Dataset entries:
────

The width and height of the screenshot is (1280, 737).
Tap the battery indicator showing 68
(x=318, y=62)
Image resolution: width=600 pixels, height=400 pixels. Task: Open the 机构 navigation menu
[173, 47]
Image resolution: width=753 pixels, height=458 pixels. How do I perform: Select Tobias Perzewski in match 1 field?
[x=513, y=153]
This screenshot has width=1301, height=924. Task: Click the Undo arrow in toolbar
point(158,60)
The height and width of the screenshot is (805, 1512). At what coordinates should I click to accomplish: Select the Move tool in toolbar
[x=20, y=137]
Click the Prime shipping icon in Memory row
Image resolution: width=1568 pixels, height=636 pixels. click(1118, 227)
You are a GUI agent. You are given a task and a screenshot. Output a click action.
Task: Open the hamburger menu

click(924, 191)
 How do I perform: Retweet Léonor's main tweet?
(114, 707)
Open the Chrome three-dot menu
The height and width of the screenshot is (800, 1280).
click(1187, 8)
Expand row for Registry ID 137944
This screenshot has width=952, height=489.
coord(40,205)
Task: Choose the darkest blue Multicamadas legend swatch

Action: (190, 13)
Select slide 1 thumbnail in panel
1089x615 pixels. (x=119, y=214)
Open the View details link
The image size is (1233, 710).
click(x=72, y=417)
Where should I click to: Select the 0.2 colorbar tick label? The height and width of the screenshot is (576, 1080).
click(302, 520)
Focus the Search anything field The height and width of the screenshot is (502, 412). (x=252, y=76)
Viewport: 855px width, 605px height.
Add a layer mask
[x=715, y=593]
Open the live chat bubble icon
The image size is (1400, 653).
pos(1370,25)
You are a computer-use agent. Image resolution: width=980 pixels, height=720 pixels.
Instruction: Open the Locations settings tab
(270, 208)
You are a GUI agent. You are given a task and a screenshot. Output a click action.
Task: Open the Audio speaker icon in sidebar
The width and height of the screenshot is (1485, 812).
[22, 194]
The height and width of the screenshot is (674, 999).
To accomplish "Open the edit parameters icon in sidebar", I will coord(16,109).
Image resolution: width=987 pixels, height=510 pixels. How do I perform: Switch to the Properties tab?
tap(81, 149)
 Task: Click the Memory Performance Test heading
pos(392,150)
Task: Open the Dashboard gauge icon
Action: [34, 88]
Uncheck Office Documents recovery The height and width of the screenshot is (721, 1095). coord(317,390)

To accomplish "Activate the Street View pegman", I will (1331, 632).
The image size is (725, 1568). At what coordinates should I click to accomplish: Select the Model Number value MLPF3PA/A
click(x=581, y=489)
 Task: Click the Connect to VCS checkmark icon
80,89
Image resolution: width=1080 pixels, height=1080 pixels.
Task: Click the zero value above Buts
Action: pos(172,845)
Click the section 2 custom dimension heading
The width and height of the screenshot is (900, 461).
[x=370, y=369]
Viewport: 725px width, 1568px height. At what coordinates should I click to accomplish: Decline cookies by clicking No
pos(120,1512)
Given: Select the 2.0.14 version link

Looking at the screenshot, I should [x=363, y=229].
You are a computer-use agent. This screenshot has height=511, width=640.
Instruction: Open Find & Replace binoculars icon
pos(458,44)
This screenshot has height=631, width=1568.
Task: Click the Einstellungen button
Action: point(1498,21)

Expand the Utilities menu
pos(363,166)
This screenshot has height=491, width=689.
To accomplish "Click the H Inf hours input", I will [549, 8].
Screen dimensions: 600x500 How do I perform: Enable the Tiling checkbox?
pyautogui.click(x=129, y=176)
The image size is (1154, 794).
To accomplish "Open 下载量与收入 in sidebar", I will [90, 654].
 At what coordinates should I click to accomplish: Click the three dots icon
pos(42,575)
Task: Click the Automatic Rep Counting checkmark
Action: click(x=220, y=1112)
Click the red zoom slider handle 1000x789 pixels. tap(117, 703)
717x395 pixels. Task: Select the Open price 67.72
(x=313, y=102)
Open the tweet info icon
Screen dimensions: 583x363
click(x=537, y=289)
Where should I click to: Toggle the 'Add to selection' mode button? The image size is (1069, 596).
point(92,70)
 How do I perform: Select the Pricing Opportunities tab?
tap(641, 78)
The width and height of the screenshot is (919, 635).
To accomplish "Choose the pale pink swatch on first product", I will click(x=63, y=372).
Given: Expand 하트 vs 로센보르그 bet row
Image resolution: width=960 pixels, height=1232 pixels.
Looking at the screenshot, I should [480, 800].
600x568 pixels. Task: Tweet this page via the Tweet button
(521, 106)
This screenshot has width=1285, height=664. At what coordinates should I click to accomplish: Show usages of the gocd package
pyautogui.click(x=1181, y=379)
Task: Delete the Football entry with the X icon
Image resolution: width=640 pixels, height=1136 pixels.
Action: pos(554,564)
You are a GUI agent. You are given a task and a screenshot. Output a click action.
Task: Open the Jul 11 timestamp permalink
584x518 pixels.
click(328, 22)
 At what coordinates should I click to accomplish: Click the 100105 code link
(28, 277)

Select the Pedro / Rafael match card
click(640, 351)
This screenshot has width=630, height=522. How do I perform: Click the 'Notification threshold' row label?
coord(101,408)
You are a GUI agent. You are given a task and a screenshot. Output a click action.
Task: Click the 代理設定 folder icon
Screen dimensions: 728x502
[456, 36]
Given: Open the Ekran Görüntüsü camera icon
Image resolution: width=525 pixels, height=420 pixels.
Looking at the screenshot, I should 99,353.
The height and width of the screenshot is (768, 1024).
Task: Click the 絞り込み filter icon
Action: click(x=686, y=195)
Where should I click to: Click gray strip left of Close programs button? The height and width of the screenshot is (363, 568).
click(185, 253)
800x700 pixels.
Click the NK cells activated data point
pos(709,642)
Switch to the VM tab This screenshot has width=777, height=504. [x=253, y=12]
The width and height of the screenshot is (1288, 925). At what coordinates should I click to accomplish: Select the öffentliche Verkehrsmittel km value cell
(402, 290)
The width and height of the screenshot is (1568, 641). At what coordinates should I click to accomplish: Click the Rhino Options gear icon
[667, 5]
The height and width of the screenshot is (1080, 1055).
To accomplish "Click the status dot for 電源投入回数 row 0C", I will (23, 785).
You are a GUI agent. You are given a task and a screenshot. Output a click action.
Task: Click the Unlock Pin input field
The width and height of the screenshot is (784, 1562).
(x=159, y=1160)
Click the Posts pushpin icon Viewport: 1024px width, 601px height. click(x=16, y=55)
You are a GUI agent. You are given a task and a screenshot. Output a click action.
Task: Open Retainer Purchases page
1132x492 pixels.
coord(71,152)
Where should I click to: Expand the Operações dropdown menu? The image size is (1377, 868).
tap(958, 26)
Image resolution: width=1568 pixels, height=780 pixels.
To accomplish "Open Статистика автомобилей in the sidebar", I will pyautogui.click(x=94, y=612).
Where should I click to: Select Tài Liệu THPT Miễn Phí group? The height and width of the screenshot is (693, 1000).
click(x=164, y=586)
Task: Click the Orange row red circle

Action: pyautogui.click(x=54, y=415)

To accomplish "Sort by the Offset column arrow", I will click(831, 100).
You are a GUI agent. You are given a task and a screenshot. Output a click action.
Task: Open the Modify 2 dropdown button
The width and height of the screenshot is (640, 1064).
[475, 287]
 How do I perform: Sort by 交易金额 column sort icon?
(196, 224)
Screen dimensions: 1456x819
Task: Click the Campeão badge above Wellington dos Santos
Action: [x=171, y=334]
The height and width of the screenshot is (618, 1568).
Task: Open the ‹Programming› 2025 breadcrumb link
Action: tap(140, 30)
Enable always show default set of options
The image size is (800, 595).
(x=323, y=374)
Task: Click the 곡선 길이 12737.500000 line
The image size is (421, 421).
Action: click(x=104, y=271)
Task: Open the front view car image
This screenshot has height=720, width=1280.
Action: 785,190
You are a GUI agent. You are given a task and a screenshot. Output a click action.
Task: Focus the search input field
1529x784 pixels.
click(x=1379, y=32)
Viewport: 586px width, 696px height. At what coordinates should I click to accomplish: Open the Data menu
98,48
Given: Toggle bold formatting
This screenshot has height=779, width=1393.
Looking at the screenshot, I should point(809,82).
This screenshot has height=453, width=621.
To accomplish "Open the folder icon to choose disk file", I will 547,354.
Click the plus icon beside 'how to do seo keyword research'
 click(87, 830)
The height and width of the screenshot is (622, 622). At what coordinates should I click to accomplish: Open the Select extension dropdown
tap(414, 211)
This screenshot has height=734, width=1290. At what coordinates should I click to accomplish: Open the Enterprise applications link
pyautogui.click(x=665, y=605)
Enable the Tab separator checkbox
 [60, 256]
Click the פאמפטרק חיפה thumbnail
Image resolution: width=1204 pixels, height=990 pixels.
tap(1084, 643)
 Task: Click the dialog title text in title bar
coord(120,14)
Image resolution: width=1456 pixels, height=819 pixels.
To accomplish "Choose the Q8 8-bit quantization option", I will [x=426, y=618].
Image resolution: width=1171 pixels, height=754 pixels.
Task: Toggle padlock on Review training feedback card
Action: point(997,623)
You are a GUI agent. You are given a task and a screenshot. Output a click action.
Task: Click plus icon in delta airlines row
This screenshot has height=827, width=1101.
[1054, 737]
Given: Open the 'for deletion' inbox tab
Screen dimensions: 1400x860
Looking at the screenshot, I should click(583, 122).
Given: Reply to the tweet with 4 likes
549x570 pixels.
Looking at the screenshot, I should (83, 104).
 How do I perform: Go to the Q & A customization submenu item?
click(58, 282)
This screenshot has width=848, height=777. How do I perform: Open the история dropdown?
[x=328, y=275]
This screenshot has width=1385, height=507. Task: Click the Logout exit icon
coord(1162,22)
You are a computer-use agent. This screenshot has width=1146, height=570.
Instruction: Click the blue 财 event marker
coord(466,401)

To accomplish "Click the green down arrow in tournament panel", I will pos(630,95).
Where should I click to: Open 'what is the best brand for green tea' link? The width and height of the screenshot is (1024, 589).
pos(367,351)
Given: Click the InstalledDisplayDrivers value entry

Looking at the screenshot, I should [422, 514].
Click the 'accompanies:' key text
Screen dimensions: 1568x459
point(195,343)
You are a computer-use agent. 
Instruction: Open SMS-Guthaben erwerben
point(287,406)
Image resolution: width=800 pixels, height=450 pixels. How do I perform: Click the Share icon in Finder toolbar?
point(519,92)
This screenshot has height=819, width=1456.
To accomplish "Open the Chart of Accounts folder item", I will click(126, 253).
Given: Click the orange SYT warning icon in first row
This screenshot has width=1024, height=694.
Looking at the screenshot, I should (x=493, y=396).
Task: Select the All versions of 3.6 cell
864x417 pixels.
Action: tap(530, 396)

────

• _YOUR INSTRUCTIONS_:
Go through the data and copy every line that includes "Focus".

• _SOLUTION TO THE PROBLEM_:
Focus the Search anything field The height and width of the screenshot is (502, 412). (x=252, y=76)
Task: Focus the search input field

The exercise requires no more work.